The effect of stimulation of fastigial nucleus (FN) on cerebral blood flow (CBF) was examined in anesthetized, paralyzed monkeys. CBF was measured with a flow transducer chemically implanted on the left common carotid artery. The left external carotid artery and its branches were ligated. Electrical stimulation of the fastigal nucleus produced rapid (within two seconds) increases in arterial pressure (AP) and heart rate. Mean carotid blood flow (MCBF) rose 77% (+/- 40% SEM) above control and followed the increases in mean arterial pressure (MAP). Calculated cerebrovascular resistance decreased immediately by 27% (+/- 14% SEM) below control. The increases in MCBF were not caused by a passively responding cerebrovascular bed (CVB) resulting from the stimulation or trauma to the vessels.
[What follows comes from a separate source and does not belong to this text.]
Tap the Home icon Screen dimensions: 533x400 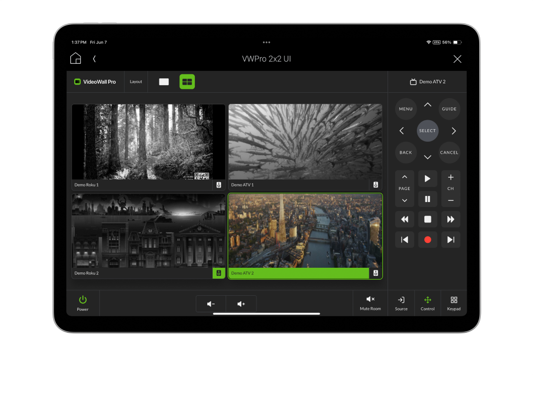(x=75, y=58)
Cerebral metabolism was not altered during stimulation as determined from the arteriovenous oxygen content difference. CBF autoregulation was still present with stimulation of the fastigial nucleus. The autoregulatory curve was shifted to a higher flow level. During the initial MAP changes in sympathectomized animals, MCBF increased to a greater extent than in the innervated animals, suggesting the presence of two neurogenic vasodilatory systems. It appears that electrical stimulation of the fastigial nucleus inhibits sympathetic tone and increases parasympathetic activity to the CVB, resulting in vasodilation and an increase in MCBF.